Market is endlessly entertaining to me. The live music and bustle of shoppers and other vendors keep things lively, and there is nearly constant conversation to be had. Our first year at market, I had a gentleman saunter up, look over our soap bars, and ask me if I had "anything with peanut butter." He thought the soaps were candy! A few months back, I had a delightful conversation with another fella who asked, "so, you gotta milk them goats to get the milk outta 'em?" I've had wonderful conversations with folks who want to talk about goats. He had goats as a child. She was raised on goat milk. His grandmother used to make lye soap with their goat milk.

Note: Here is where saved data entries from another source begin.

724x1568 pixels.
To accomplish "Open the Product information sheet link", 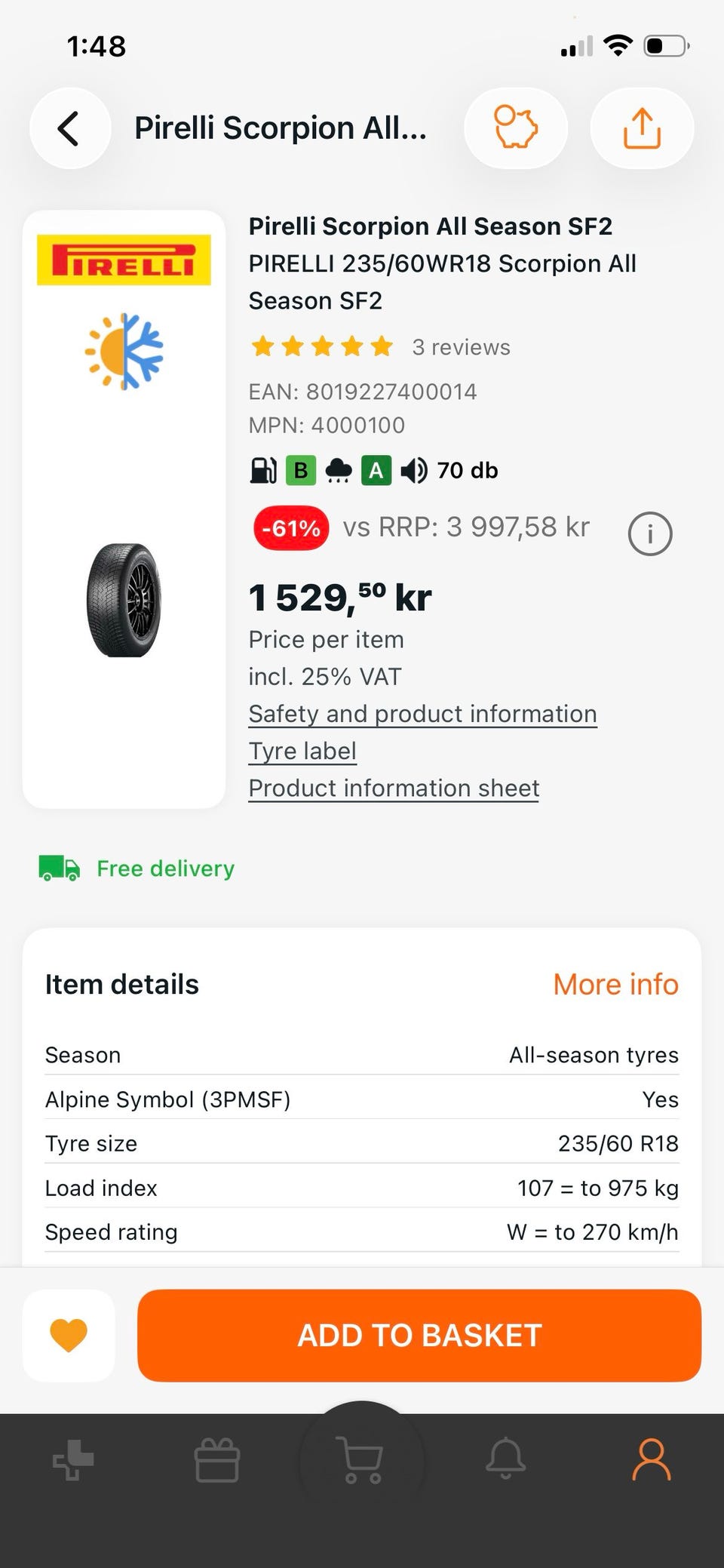I will [x=394, y=788].
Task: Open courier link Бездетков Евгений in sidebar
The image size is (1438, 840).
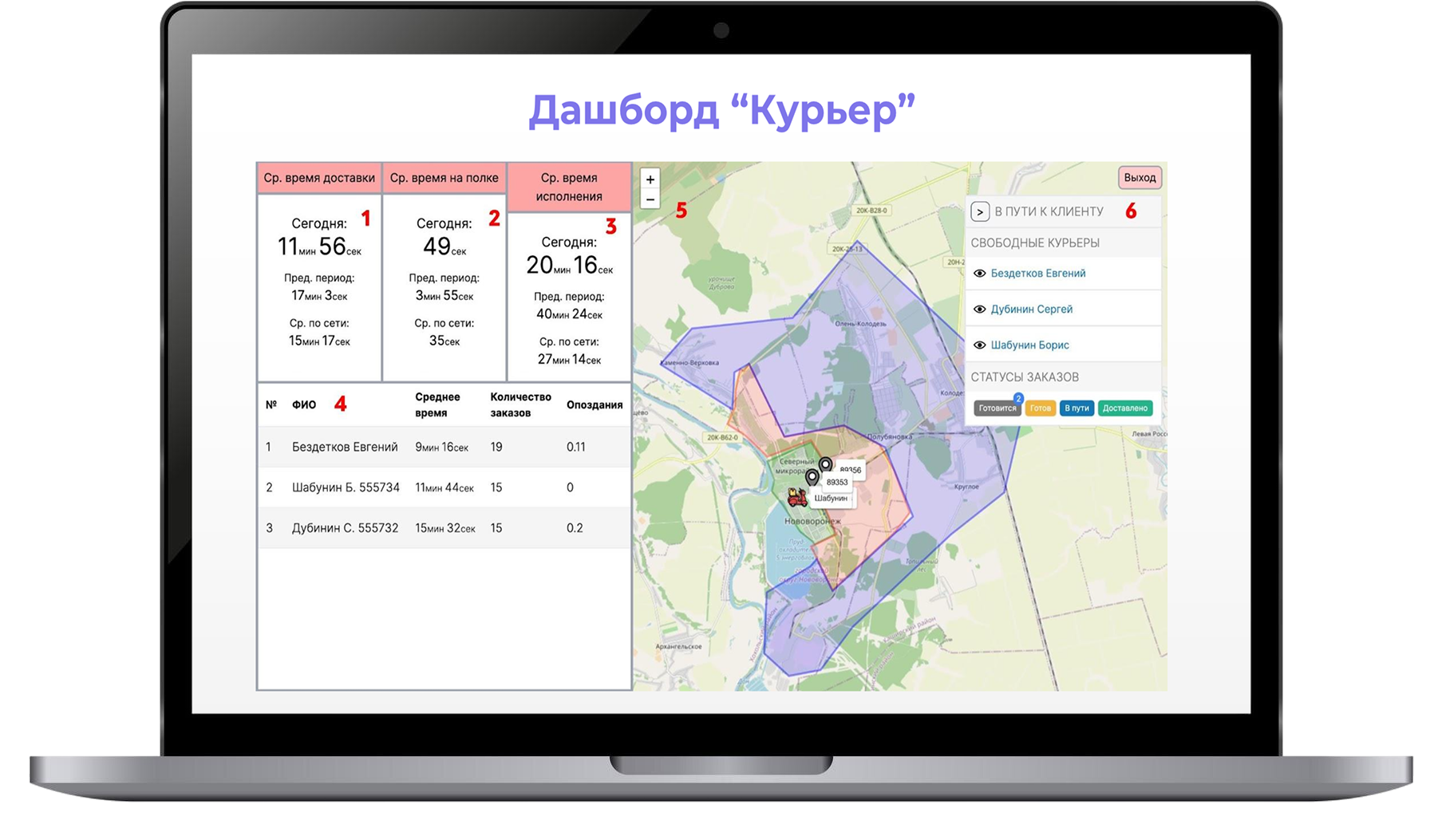Action: (1037, 274)
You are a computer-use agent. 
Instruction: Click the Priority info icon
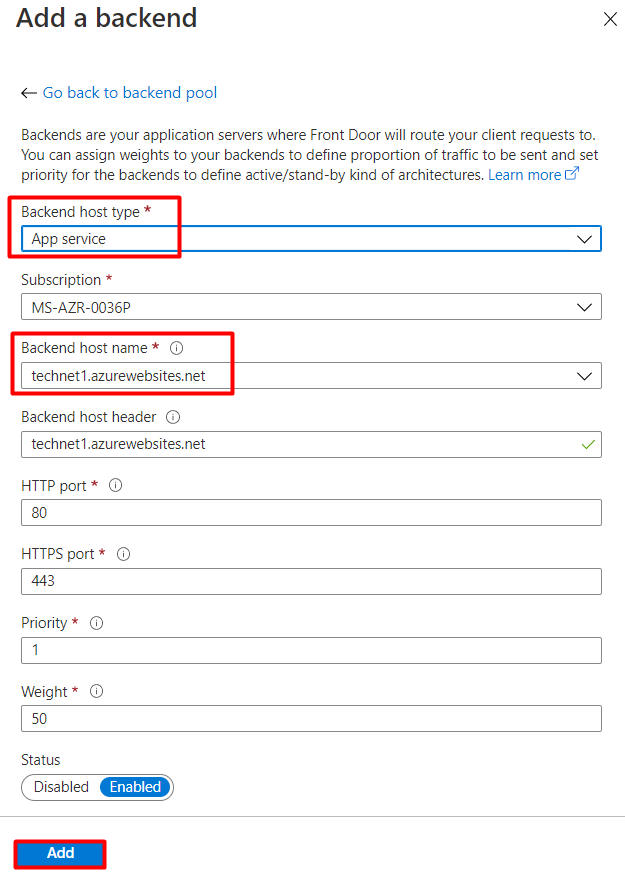click(x=96, y=623)
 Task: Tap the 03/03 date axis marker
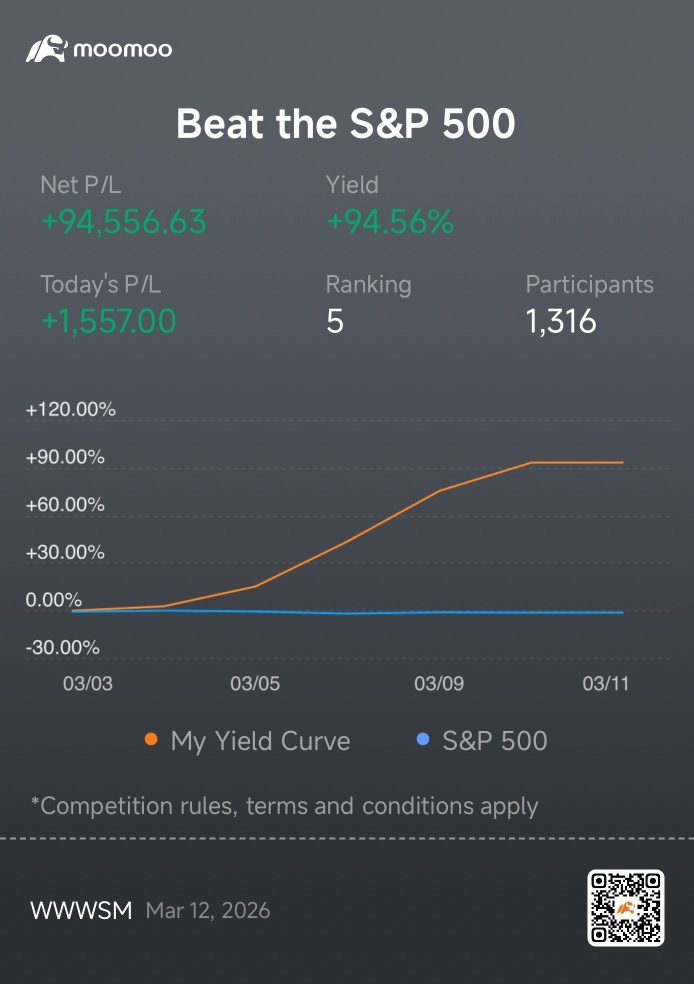[88, 683]
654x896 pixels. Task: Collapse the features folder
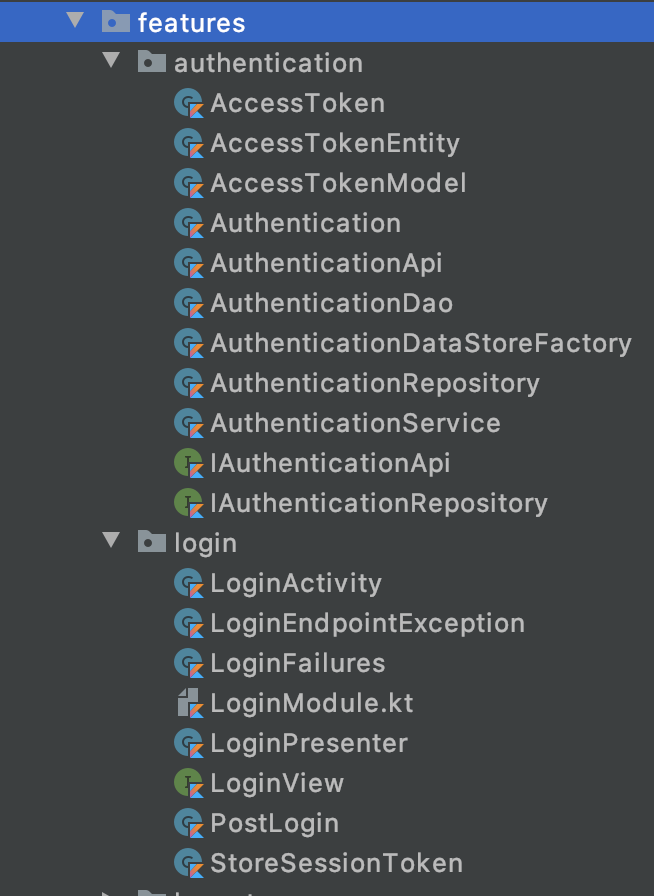tap(75, 20)
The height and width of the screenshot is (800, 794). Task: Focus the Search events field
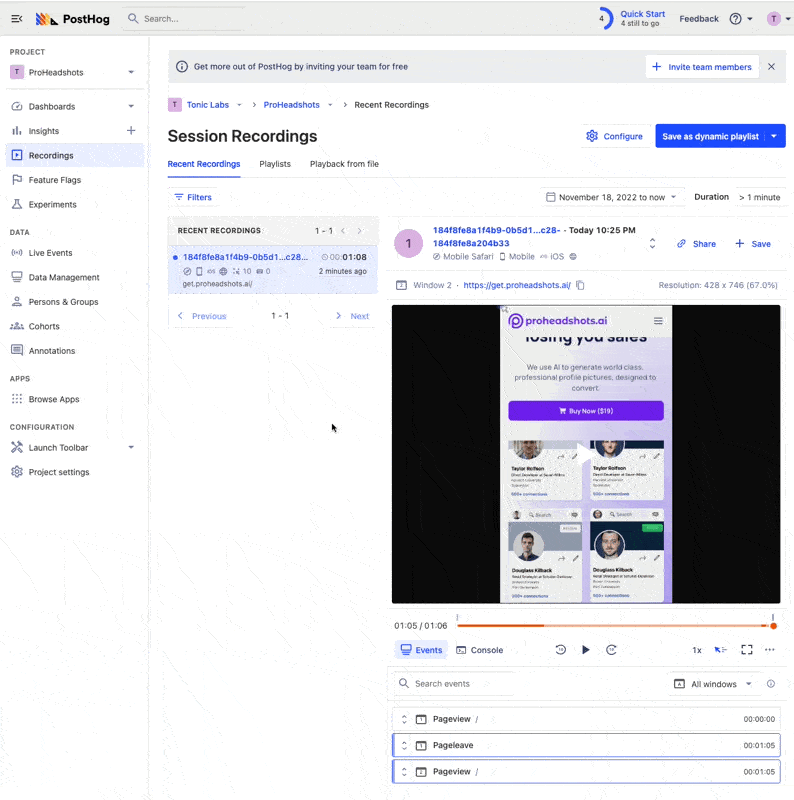click(460, 684)

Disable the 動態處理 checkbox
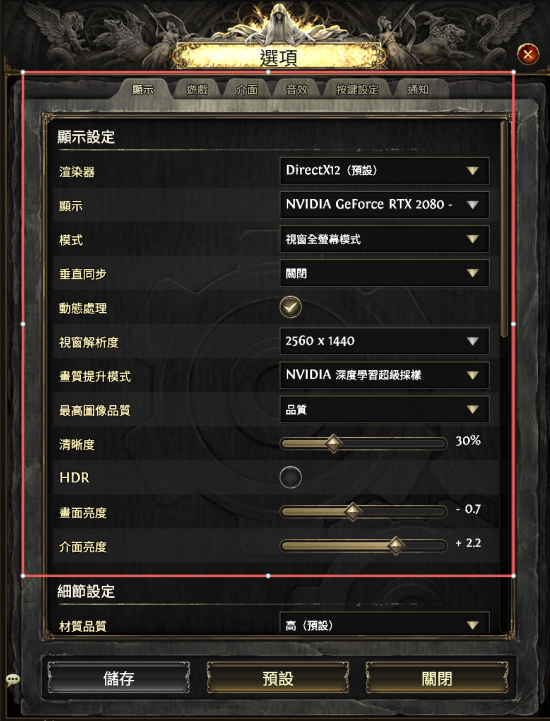[291, 307]
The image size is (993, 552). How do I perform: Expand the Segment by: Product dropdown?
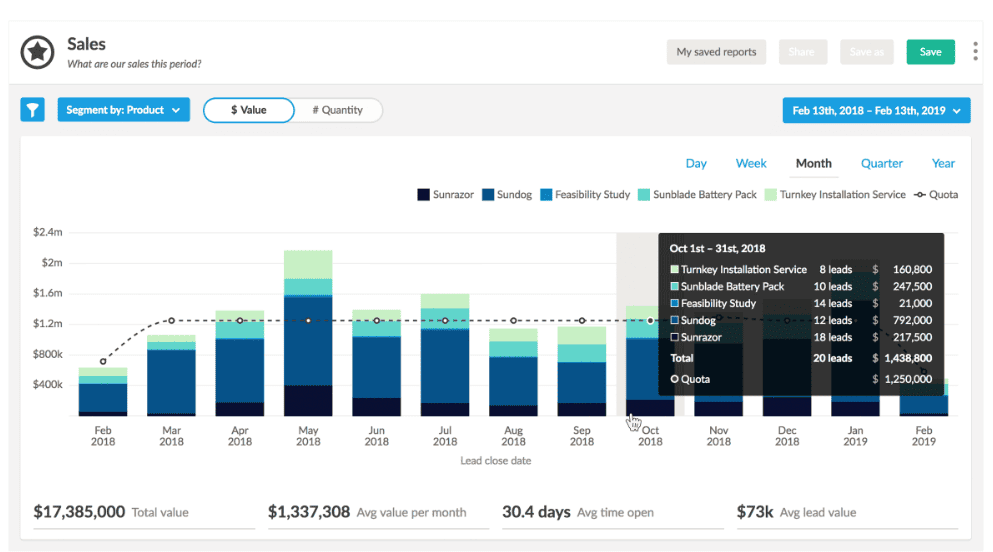[x=123, y=110]
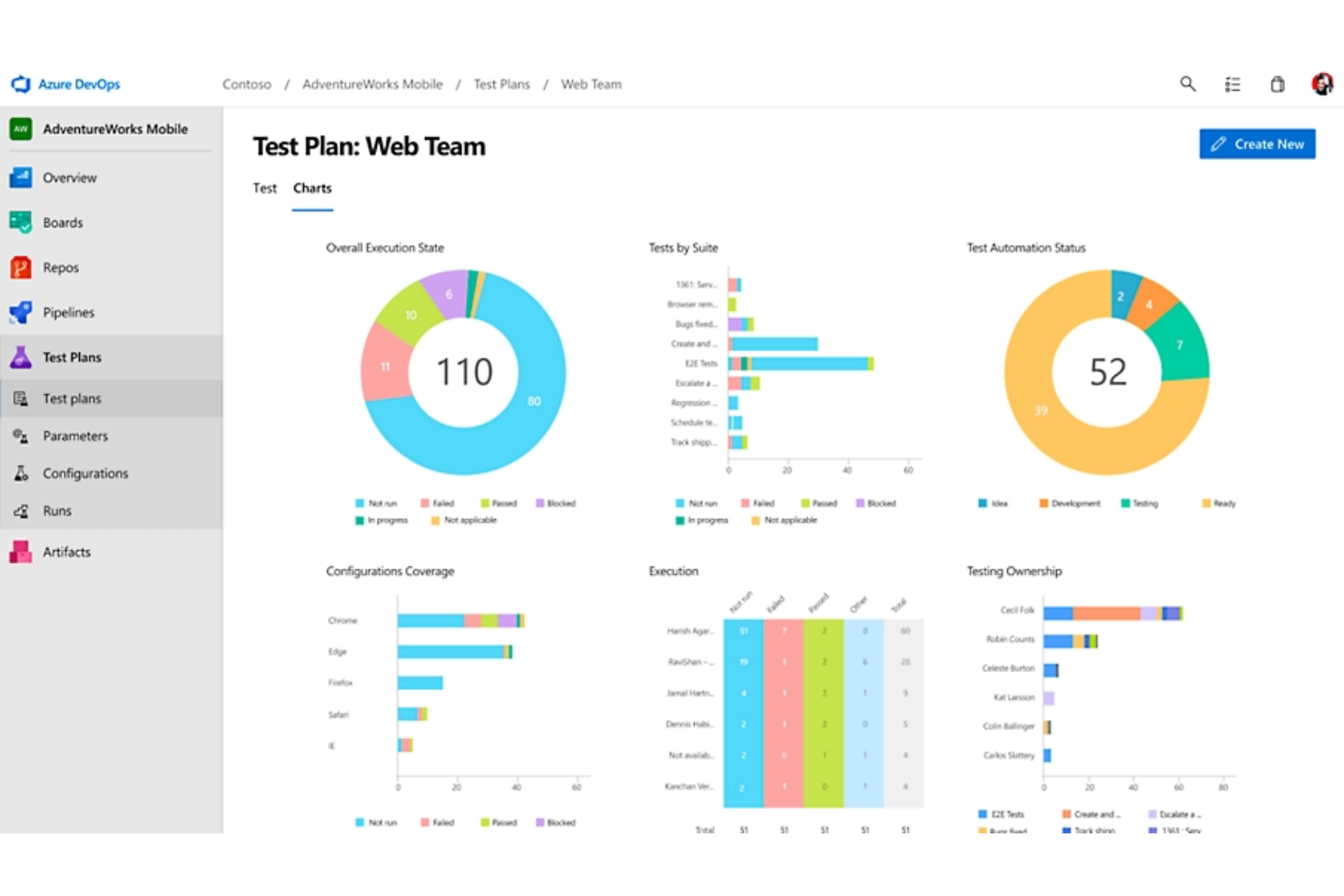Open the user avatar profile menu
This screenshot has width=1344, height=896.
coord(1322,84)
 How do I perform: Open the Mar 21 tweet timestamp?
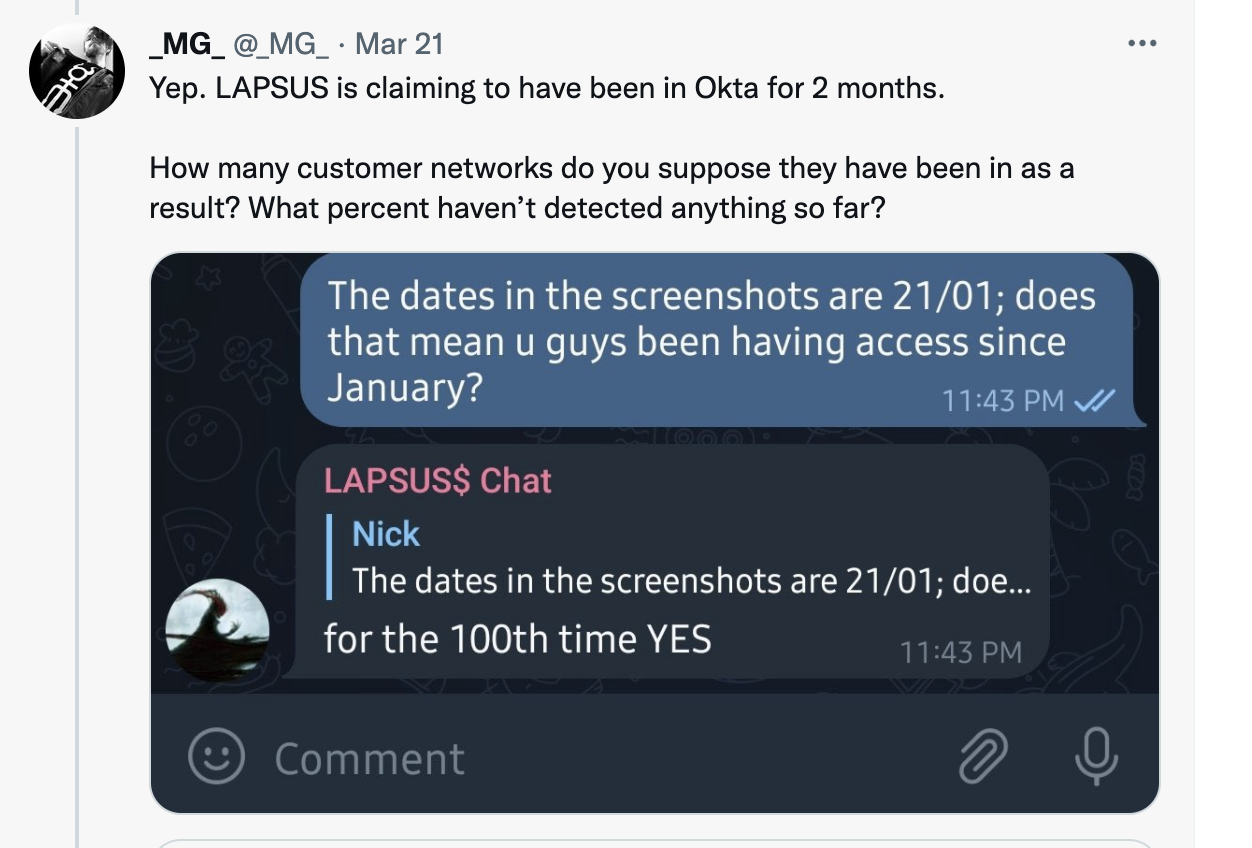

And, just Saturday, there was the man who came up, read our sign, and lit up with recognition. "Brood Farm? Have you ever met the lady who makes this stuff? I've heard she does it all herself -- start to finish. Milks the goats, makes the soap, packages it up -- all herself!" I told him that I'd heard she peddles it at the market herself, too. We both got a good laugh out of it! And, it was a good note to finish the market season on, too.
Until next year . . .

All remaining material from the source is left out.